The data below holds a line containing "Task: Open the ContactPro Manager bookmark" and a line containing "The height and width of the screenshot is (868, 1389)."; please quote exactly those two lines and every line between them, and nothing else.

SUPPLIED DATA:
⁂

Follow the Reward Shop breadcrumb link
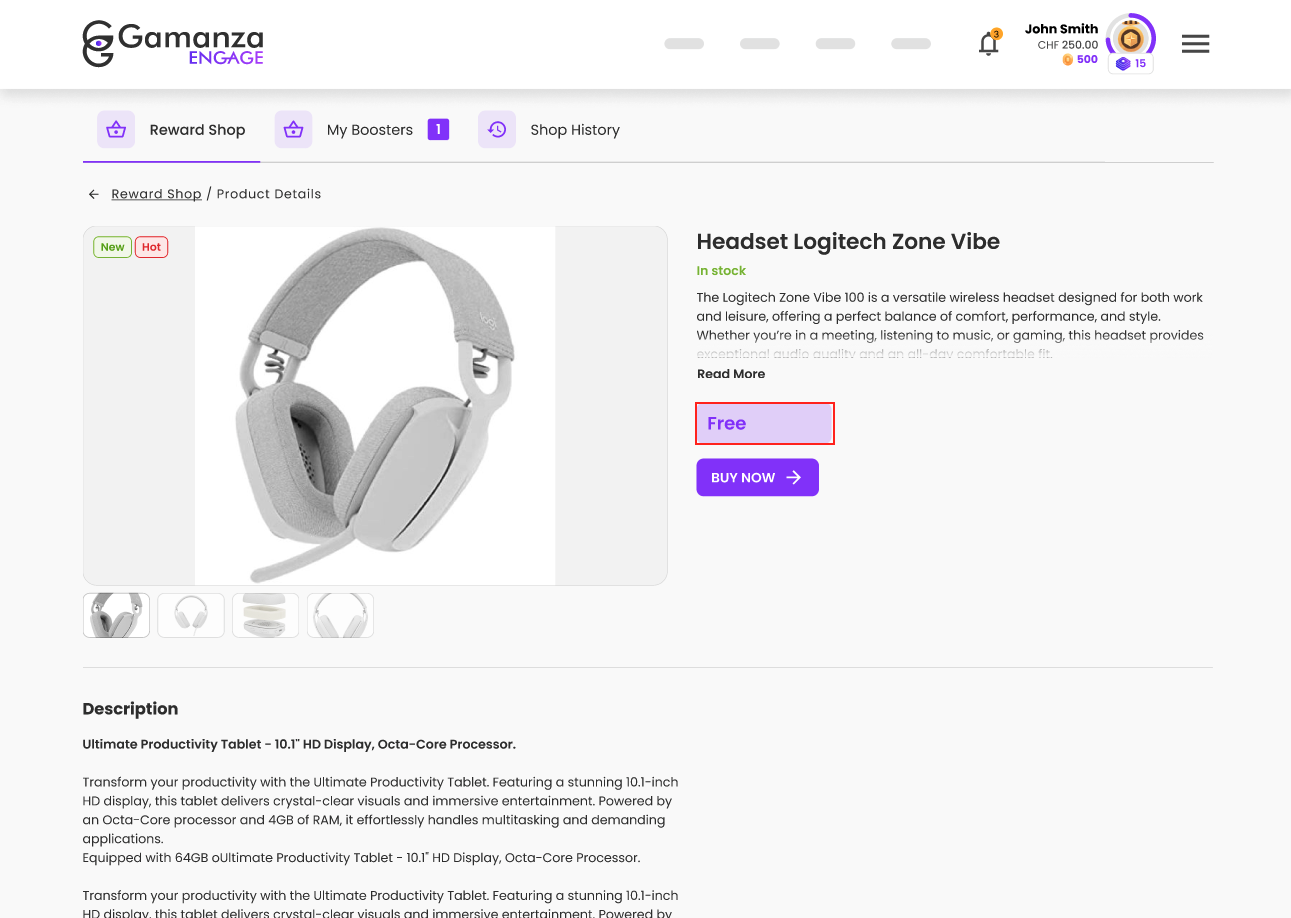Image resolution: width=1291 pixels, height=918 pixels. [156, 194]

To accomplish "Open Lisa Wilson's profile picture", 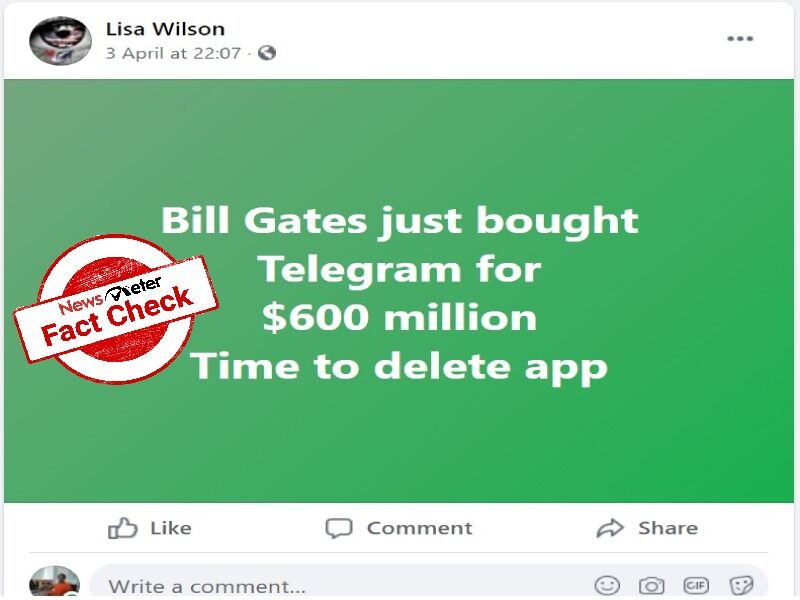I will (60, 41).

⁂

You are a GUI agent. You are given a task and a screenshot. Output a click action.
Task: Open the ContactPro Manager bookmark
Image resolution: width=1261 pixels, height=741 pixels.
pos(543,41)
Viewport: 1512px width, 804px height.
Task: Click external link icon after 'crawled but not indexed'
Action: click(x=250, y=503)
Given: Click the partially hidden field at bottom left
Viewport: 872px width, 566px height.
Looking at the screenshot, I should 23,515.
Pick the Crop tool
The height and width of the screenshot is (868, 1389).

⁂

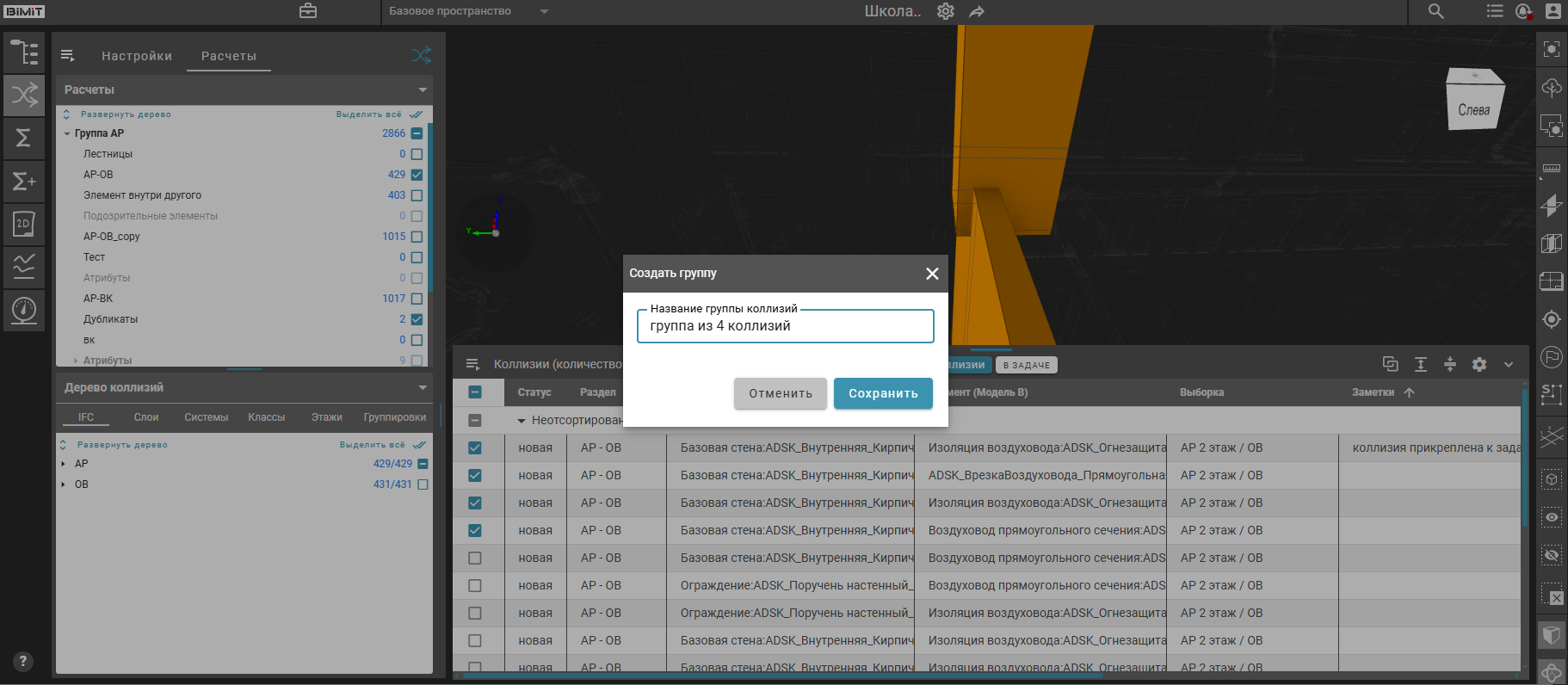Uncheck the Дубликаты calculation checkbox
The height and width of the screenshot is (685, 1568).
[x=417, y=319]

⁂

REPLY TO THE TASK:
Task: Open the ContactPro Manager bookmark
Image resolution: width=1261 pixels, height=741 pixels.
pos(543,41)
Viewport: 1512px width, 804px height.
Task: Click external link icon after 'crawled but not indexed'
Action: click(x=250, y=503)
Given: Click the partially hidden field at bottom left
Viewport: 872px width, 566px height.
Looking at the screenshot, I should 23,515.
Pick the Crop tool
The height and width of the screenshot is (868, 1389).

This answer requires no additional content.